**Assignment**
Given the material below, output exactly the lines from the line with "1920x911 pixels." to the line with "Given: Open browser Collections icon", both ends included, and no other lines.

**Listed records**
=====
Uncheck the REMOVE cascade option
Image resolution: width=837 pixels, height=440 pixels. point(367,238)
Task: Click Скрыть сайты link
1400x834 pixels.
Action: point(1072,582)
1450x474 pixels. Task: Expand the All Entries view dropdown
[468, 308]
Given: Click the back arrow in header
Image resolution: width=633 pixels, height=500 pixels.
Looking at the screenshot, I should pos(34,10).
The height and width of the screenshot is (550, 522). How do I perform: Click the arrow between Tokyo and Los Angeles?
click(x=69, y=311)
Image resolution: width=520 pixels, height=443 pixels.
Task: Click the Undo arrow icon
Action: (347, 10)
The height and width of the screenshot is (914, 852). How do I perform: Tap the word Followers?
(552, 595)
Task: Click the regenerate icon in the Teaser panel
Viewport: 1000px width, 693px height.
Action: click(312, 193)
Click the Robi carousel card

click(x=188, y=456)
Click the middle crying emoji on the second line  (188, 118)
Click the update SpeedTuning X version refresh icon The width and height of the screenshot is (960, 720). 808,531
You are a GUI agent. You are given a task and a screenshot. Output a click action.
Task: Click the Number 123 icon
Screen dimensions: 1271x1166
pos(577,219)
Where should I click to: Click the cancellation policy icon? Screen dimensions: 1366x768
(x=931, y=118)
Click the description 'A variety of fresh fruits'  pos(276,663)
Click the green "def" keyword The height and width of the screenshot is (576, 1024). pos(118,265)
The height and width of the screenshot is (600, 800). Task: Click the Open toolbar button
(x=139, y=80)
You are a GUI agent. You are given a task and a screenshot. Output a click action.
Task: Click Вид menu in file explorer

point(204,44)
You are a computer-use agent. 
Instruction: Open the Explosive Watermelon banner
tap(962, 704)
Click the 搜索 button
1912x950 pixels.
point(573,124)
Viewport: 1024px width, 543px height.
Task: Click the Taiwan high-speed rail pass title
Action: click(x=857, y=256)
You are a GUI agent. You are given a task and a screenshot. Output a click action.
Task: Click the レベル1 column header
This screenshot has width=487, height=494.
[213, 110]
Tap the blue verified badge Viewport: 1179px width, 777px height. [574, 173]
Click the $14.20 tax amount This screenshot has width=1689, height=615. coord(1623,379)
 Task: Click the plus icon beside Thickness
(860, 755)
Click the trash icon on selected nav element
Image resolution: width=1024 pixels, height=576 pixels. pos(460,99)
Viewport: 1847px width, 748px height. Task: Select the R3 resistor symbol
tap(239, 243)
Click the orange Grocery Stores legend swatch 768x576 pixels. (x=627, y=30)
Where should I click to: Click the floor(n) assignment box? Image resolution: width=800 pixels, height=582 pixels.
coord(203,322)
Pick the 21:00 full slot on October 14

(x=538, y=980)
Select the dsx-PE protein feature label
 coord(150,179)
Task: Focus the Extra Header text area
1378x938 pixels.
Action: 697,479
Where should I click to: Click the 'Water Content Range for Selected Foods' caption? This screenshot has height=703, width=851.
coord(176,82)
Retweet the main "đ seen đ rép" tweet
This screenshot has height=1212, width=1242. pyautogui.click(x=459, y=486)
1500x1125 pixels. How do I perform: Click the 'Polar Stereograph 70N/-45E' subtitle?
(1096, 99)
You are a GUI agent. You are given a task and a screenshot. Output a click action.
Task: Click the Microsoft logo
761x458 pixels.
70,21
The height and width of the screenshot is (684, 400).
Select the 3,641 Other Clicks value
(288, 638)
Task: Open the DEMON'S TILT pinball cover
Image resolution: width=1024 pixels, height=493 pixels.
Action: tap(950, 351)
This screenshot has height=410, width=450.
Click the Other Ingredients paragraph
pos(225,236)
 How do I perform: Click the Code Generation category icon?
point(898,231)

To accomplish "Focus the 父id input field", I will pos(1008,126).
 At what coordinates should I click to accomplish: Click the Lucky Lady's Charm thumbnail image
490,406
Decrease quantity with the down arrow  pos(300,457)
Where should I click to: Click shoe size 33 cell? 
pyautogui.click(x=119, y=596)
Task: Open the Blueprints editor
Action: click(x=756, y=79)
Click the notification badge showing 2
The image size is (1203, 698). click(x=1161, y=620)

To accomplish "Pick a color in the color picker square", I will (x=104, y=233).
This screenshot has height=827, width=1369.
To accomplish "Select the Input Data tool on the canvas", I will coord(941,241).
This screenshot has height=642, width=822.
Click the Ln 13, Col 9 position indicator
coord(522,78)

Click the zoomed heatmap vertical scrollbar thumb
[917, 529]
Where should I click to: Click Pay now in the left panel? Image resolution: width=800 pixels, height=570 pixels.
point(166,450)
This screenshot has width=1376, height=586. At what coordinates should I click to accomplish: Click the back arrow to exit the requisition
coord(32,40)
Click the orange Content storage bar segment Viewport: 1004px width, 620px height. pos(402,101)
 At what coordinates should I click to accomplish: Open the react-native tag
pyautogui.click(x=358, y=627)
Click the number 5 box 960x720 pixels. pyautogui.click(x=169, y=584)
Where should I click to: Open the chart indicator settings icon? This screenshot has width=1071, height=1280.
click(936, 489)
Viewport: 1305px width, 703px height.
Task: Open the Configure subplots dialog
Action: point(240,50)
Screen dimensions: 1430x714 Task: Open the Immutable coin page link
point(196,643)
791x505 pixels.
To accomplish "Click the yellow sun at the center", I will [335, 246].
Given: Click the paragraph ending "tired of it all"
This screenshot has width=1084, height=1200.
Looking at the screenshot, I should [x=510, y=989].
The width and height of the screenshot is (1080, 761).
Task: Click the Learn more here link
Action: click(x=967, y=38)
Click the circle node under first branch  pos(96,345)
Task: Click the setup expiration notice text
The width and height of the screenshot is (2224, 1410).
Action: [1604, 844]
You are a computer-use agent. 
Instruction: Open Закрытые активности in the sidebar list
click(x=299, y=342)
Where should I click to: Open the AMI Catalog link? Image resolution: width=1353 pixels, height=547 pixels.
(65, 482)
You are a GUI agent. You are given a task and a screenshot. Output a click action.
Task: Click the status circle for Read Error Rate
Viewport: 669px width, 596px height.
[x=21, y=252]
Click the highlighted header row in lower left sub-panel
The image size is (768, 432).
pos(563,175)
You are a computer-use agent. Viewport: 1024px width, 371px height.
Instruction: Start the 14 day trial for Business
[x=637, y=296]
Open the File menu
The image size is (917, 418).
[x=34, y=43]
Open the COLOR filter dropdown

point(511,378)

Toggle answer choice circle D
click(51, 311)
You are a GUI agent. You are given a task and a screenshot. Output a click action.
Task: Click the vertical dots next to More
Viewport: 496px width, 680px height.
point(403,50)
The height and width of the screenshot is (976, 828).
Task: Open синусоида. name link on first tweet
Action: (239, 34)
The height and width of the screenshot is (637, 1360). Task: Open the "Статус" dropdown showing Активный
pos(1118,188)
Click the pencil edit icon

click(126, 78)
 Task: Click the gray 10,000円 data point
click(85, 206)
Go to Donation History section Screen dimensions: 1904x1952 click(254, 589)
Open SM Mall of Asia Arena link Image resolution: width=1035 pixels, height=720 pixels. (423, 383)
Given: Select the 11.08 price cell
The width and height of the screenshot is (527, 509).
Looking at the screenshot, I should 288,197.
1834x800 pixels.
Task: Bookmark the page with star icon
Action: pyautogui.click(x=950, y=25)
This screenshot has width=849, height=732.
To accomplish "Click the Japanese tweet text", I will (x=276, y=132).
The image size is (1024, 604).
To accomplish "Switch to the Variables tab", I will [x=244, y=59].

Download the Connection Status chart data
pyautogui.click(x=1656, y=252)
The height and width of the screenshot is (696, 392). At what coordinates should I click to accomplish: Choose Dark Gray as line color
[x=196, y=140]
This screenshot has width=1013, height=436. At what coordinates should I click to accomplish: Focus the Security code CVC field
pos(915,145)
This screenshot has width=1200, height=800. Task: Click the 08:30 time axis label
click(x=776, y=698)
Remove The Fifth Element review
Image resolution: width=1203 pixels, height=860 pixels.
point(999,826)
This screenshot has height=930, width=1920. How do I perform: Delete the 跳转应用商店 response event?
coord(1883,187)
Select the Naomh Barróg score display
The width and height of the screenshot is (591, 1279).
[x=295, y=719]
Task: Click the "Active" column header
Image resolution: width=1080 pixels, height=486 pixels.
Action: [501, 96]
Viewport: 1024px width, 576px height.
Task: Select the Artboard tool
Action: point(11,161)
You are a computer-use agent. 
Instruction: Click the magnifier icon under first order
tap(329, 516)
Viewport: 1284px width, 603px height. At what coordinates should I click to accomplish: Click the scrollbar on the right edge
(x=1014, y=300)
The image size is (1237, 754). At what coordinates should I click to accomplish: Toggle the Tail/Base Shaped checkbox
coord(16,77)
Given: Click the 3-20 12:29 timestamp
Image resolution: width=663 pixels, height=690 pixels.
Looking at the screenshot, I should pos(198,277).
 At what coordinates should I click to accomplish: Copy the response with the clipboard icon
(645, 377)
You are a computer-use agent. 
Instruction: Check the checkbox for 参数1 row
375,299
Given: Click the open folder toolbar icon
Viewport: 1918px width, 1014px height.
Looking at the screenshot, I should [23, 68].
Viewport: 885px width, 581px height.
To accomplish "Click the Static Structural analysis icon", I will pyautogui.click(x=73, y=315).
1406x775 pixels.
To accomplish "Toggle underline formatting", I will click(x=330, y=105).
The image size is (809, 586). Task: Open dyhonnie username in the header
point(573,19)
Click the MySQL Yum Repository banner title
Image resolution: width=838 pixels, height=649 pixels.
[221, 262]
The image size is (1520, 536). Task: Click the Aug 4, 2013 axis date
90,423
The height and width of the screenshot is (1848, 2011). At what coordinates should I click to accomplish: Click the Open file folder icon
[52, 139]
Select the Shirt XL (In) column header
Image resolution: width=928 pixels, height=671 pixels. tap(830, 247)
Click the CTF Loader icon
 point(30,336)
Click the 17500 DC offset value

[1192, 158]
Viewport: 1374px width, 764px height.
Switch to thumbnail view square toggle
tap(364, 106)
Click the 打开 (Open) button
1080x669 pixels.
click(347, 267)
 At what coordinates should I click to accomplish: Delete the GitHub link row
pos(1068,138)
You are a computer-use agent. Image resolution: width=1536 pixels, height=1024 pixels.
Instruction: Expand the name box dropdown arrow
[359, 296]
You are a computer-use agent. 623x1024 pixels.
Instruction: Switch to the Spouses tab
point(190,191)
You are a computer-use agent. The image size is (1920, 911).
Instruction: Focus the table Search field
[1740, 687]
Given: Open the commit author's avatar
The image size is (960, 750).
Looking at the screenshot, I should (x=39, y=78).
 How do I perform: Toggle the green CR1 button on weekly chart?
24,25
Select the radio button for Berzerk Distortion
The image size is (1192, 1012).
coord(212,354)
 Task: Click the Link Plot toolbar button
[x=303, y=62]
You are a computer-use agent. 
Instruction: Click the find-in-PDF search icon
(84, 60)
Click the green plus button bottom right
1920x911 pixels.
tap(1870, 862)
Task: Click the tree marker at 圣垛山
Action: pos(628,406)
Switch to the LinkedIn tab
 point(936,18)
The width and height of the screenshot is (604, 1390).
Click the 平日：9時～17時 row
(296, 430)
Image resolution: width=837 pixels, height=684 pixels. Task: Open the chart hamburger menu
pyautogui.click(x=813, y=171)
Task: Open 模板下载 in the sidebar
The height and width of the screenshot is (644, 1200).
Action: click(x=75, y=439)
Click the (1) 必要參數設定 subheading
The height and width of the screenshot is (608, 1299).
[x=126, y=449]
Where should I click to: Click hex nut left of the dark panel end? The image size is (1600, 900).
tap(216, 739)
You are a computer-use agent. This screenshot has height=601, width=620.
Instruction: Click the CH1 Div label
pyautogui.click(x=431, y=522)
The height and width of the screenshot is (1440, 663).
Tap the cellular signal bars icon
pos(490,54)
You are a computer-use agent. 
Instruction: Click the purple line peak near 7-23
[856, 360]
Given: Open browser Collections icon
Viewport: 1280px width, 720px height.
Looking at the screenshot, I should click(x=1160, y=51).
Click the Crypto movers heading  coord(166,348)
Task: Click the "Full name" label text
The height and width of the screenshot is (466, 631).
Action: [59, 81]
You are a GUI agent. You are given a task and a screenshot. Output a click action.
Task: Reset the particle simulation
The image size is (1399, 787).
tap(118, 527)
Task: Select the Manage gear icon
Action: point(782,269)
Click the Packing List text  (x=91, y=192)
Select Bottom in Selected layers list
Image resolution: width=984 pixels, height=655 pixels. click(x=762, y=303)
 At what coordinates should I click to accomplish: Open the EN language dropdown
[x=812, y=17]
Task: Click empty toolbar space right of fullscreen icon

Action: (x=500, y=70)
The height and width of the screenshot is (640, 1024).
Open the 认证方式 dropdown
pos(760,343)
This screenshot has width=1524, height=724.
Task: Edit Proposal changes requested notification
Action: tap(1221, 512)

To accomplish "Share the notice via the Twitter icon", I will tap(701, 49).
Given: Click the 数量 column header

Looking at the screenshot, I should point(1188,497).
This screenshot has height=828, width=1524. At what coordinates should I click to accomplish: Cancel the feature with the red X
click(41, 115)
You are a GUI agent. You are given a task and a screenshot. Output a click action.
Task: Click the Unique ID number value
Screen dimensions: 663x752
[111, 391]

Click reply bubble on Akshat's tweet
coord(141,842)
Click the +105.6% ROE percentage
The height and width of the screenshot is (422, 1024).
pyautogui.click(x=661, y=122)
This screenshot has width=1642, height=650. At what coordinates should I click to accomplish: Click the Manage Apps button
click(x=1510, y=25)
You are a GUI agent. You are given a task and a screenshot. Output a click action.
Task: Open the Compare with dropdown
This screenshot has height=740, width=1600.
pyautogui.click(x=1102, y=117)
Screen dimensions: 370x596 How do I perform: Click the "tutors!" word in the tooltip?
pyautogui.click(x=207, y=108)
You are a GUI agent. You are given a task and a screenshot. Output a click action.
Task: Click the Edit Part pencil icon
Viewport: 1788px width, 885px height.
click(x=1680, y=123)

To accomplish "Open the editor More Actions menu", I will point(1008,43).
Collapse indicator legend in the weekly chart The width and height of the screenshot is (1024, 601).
=====
**Answer to this task**
1920x911 pixels.
tap(1870, 862)
Task: Click the tree marker at 圣垛山
Action: pos(628,406)
Switch to the LinkedIn tab
 point(936,18)
The width and height of the screenshot is (604, 1390).
Click the 平日：9時～17時 row
(296, 430)
Image resolution: width=837 pixels, height=684 pixels. Task: Open the chart hamburger menu
pyautogui.click(x=813, y=171)
Task: Open 模板下载 in the sidebar
The height and width of the screenshot is (644, 1200).
Action: click(x=75, y=439)
Click the (1) 必要參數設定 subheading
The height and width of the screenshot is (608, 1299).
[x=126, y=449]
Where should I click to: Click hex nut left of the dark panel end? The image size is (1600, 900).
tap(216, 739)
You are a computer-use agent. This screenshot has height=601, width=620.
Instruction: Click the CH1 Div label
pyautogui.click(x=431, y=522)
The height and width of the screenshot is (1440, 663).
Tap the cellular signal bars icon
pos(490,54)
You are a computer-use agent. 
Instruction: Click the purple line peak near 7-23
[856, 360]
Given: Open browser Collections icon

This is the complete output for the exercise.